--- START ---

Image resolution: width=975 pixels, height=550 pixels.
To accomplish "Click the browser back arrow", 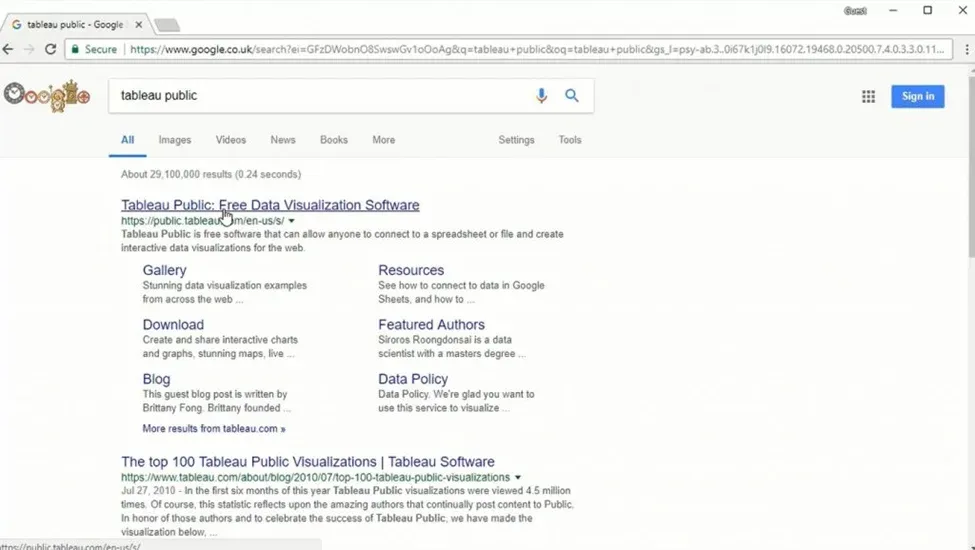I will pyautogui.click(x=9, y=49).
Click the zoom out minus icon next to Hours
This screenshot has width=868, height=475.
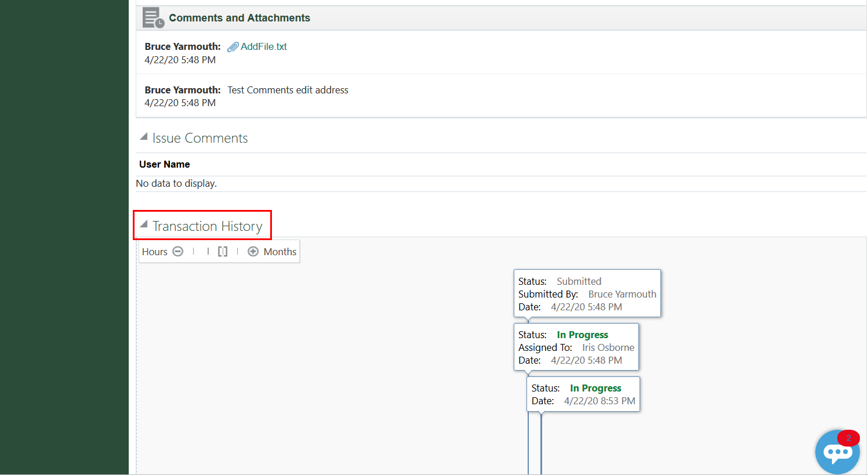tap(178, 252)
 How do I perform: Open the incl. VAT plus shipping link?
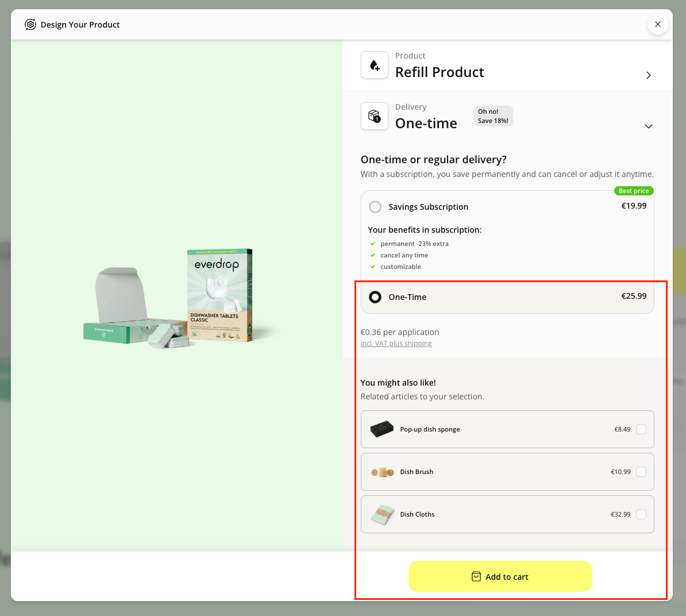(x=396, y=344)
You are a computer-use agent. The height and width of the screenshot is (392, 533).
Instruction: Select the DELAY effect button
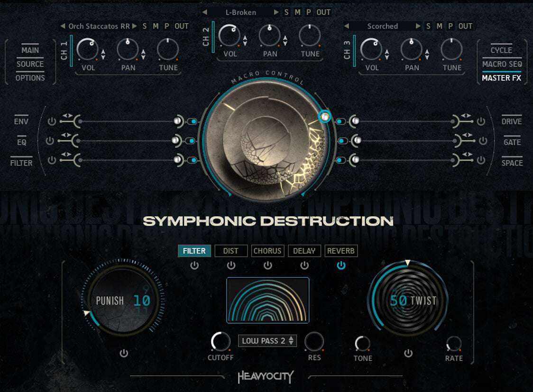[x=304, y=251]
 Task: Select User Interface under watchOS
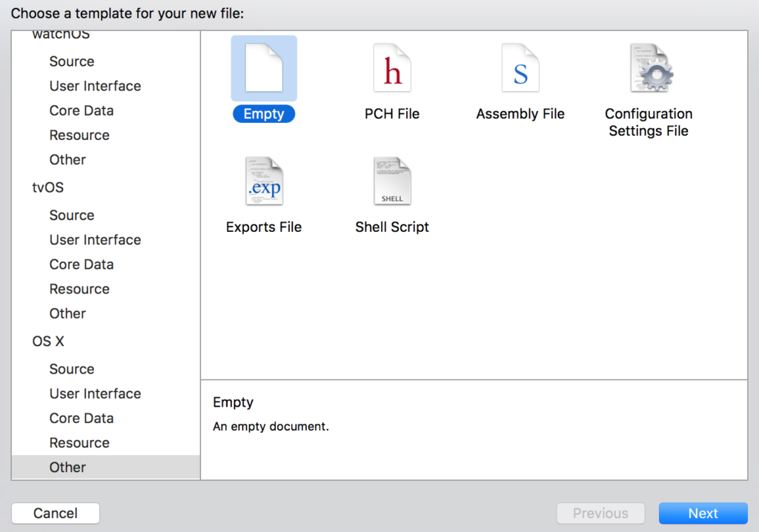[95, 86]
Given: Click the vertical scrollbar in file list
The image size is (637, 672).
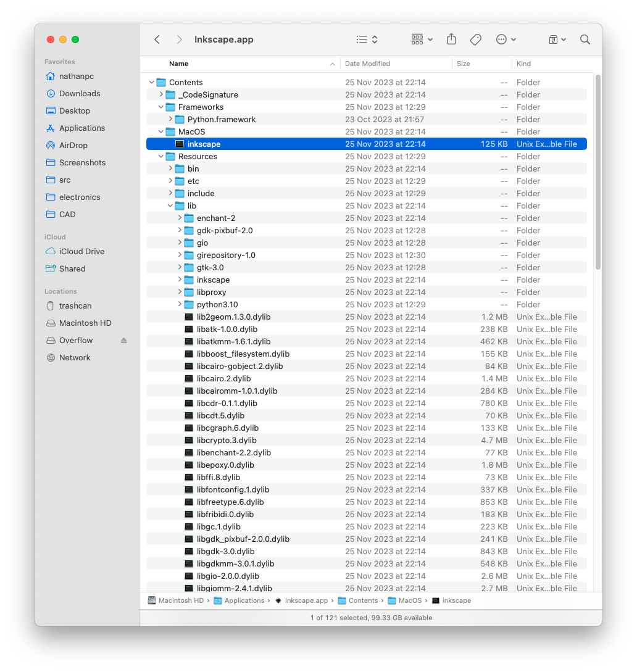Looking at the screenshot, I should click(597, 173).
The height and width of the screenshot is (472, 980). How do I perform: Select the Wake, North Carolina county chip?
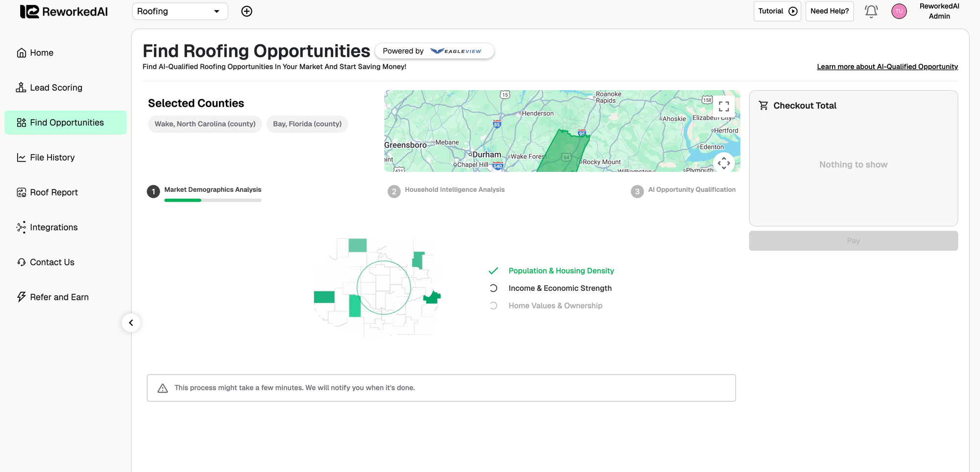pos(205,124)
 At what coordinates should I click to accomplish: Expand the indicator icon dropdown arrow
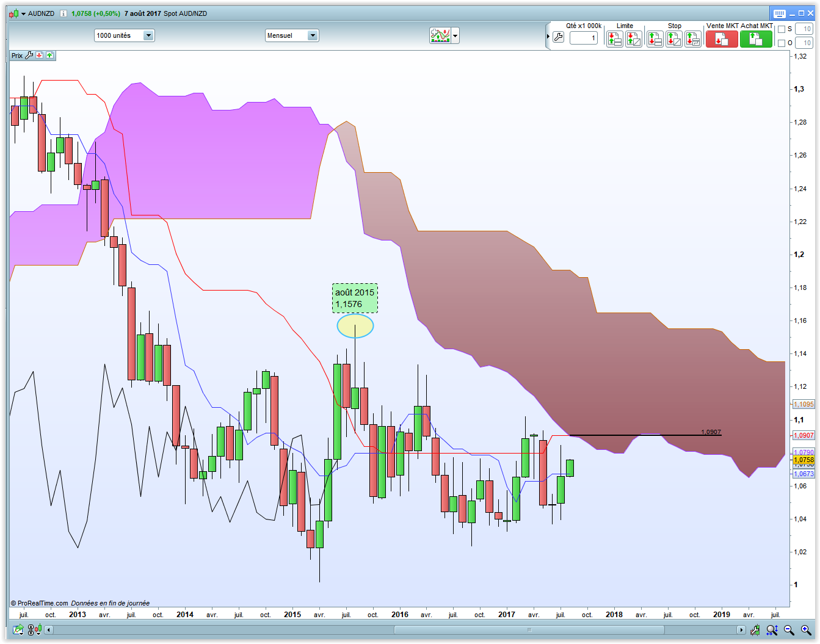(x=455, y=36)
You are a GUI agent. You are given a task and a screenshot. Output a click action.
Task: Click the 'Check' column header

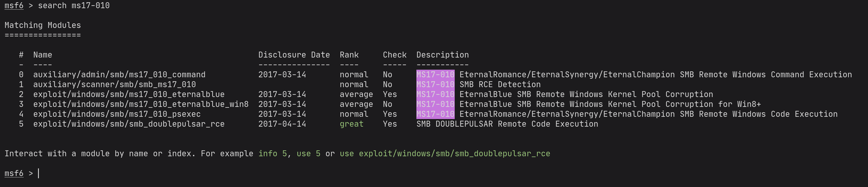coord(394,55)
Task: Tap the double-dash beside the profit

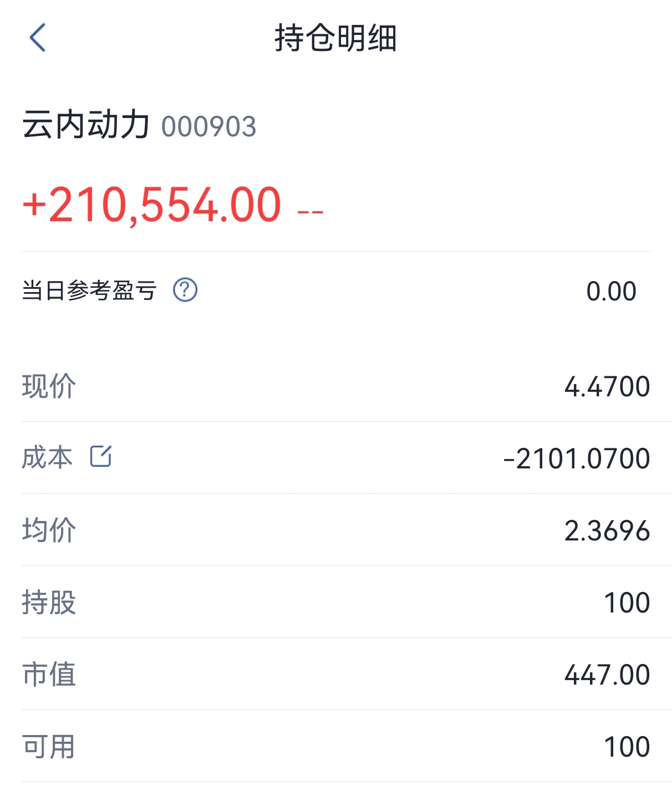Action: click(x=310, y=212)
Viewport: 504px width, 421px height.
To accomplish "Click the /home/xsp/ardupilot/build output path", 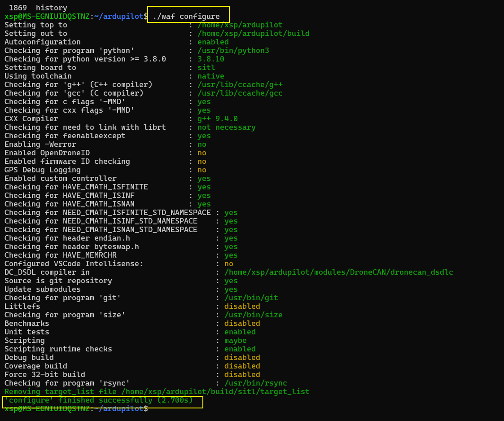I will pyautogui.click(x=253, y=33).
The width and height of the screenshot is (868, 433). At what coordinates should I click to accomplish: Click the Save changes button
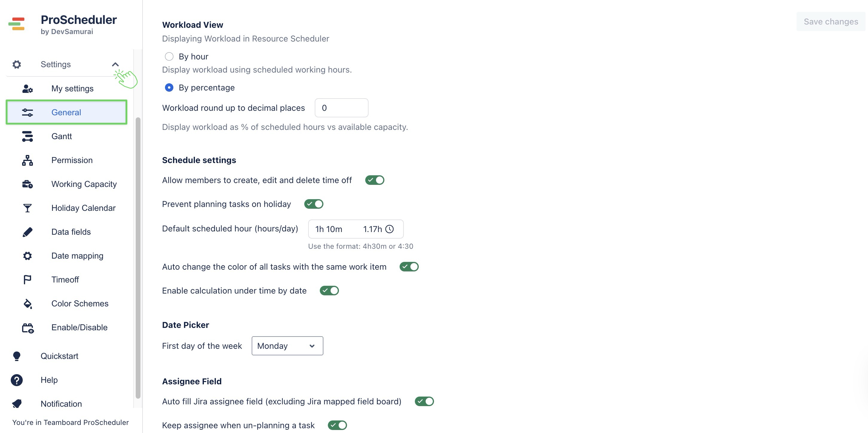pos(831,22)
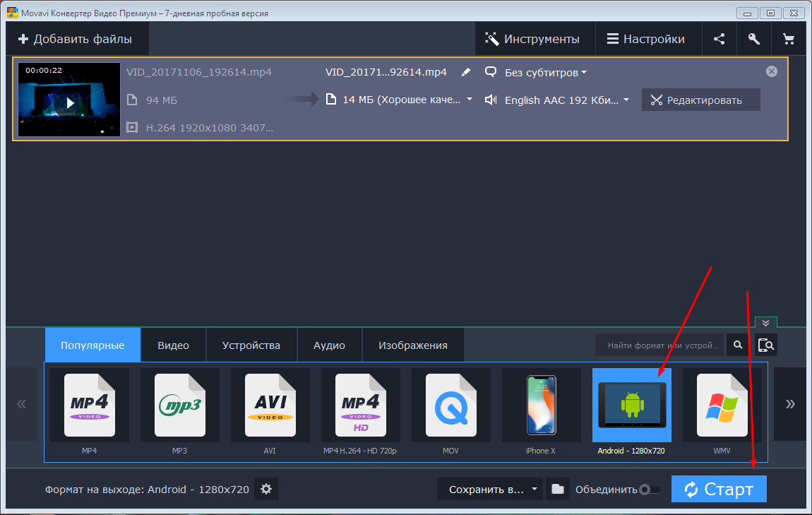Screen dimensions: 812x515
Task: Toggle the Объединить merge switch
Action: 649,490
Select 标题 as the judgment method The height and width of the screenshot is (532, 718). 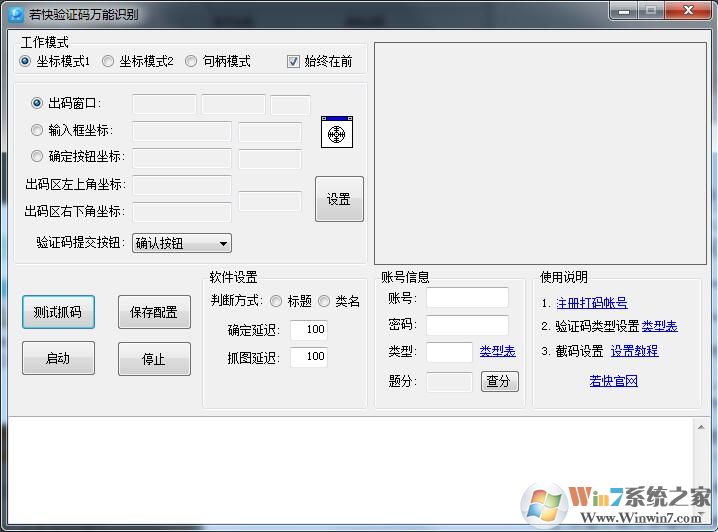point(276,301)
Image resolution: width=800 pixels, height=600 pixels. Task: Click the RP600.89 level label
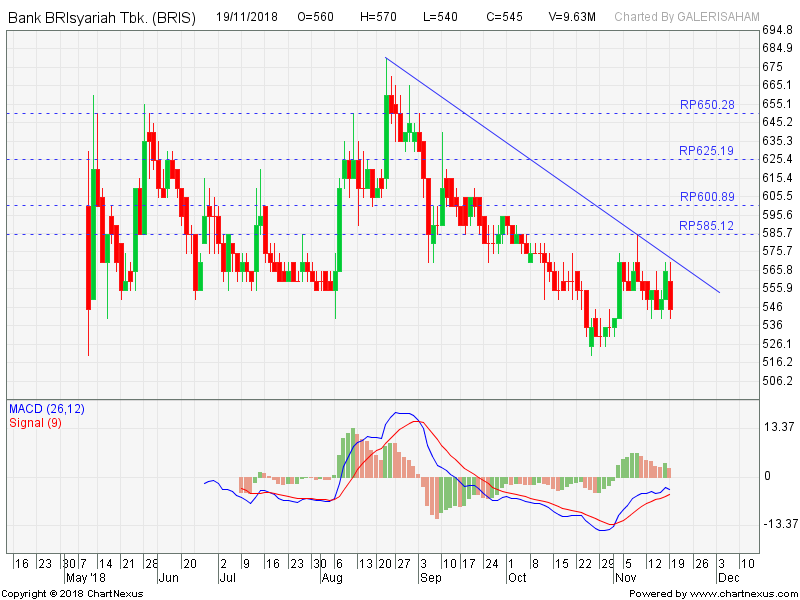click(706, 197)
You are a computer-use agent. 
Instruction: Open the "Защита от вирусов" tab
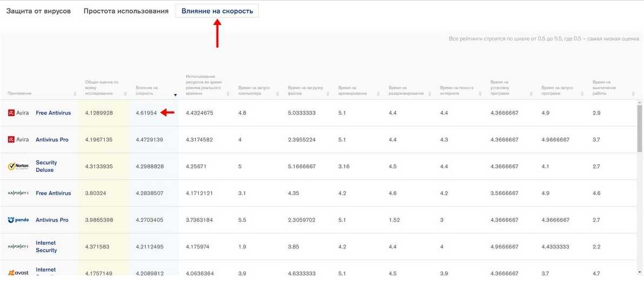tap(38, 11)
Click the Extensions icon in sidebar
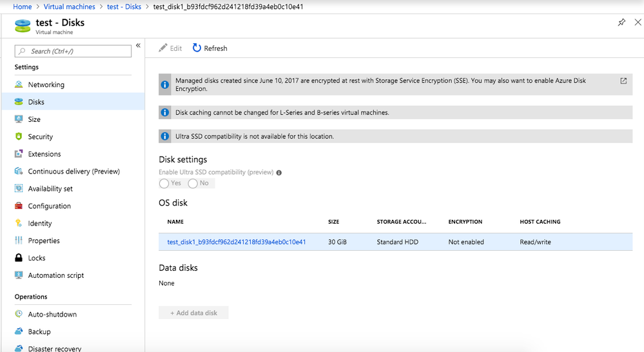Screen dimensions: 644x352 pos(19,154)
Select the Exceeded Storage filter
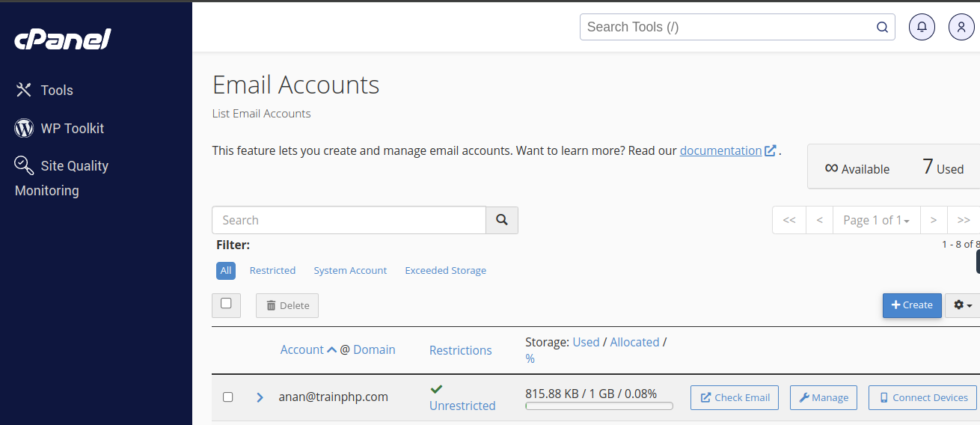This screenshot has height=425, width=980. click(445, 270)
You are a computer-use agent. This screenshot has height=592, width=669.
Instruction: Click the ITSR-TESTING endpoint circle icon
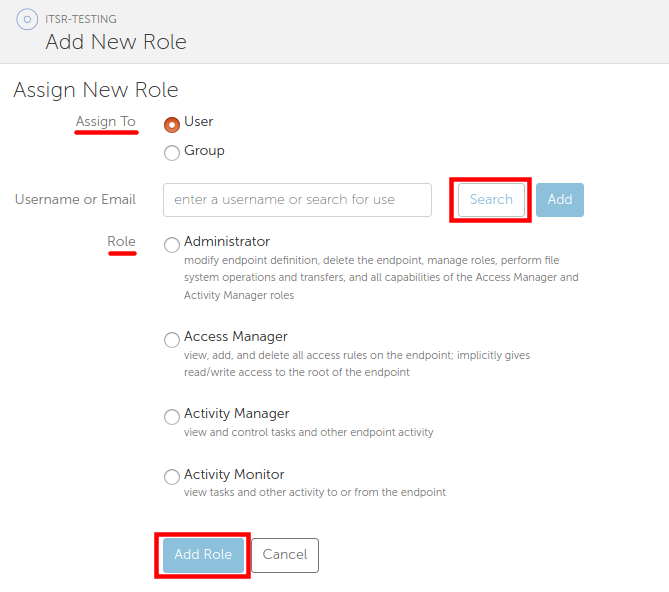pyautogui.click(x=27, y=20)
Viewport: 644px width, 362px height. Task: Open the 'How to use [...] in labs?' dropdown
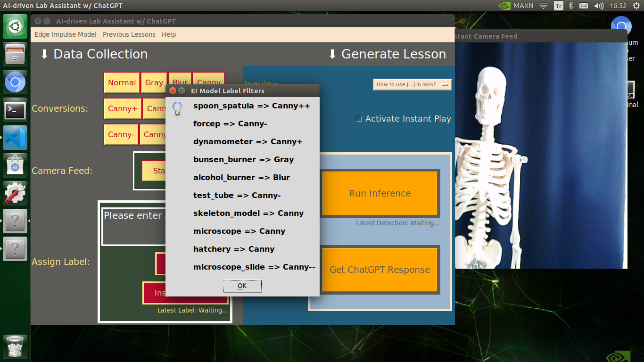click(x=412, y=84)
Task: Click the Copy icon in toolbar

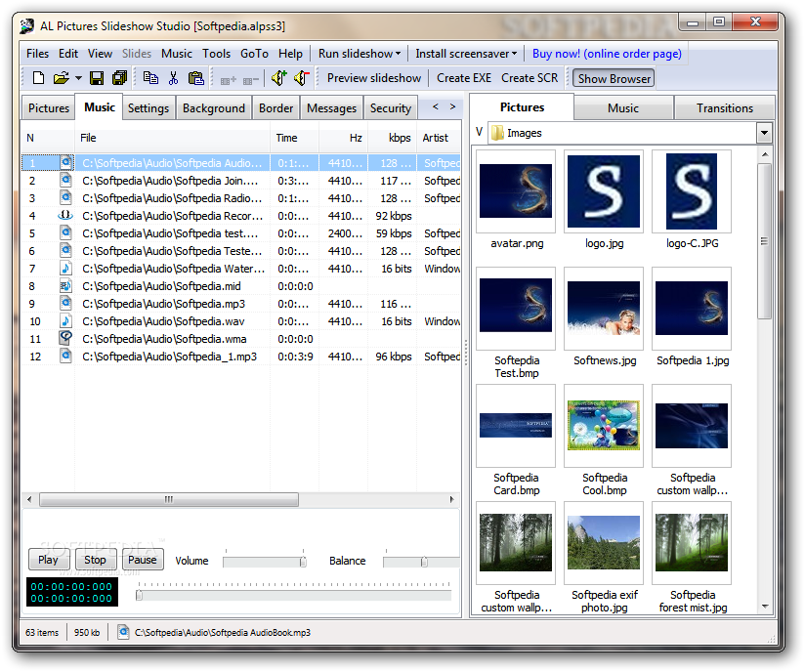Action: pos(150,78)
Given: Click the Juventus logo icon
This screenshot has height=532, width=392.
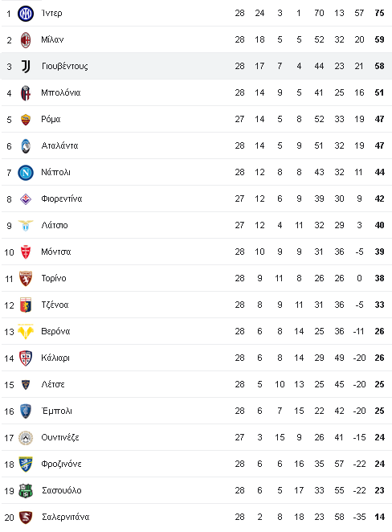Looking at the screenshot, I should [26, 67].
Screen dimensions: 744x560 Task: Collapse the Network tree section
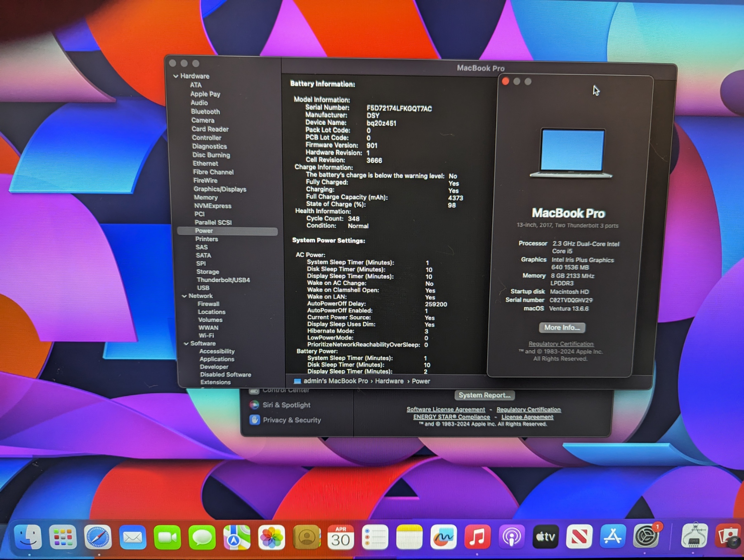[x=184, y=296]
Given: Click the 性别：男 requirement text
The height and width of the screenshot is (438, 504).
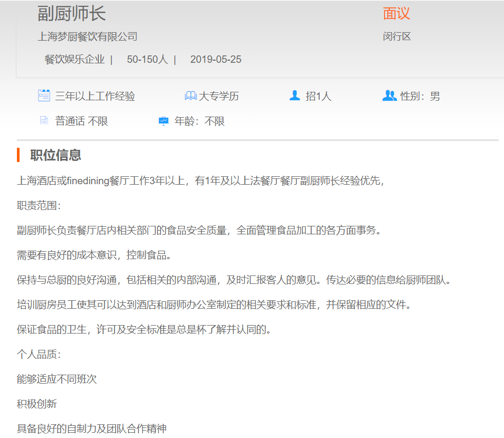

--- END ---

WHAT THIS TASK INVOLVES: Search the material above for the string "agent". Show every line that holds it.

THE COMPLETED TASK:
You are a computer-use agent. The height and width of the screenshot is (392, 533).
You are a GUI agent. You are given a task and a screenshot. Output a click action.
You are a computer-use agent. 
You are a computer-use agent. This screenshot has height=592, width=669.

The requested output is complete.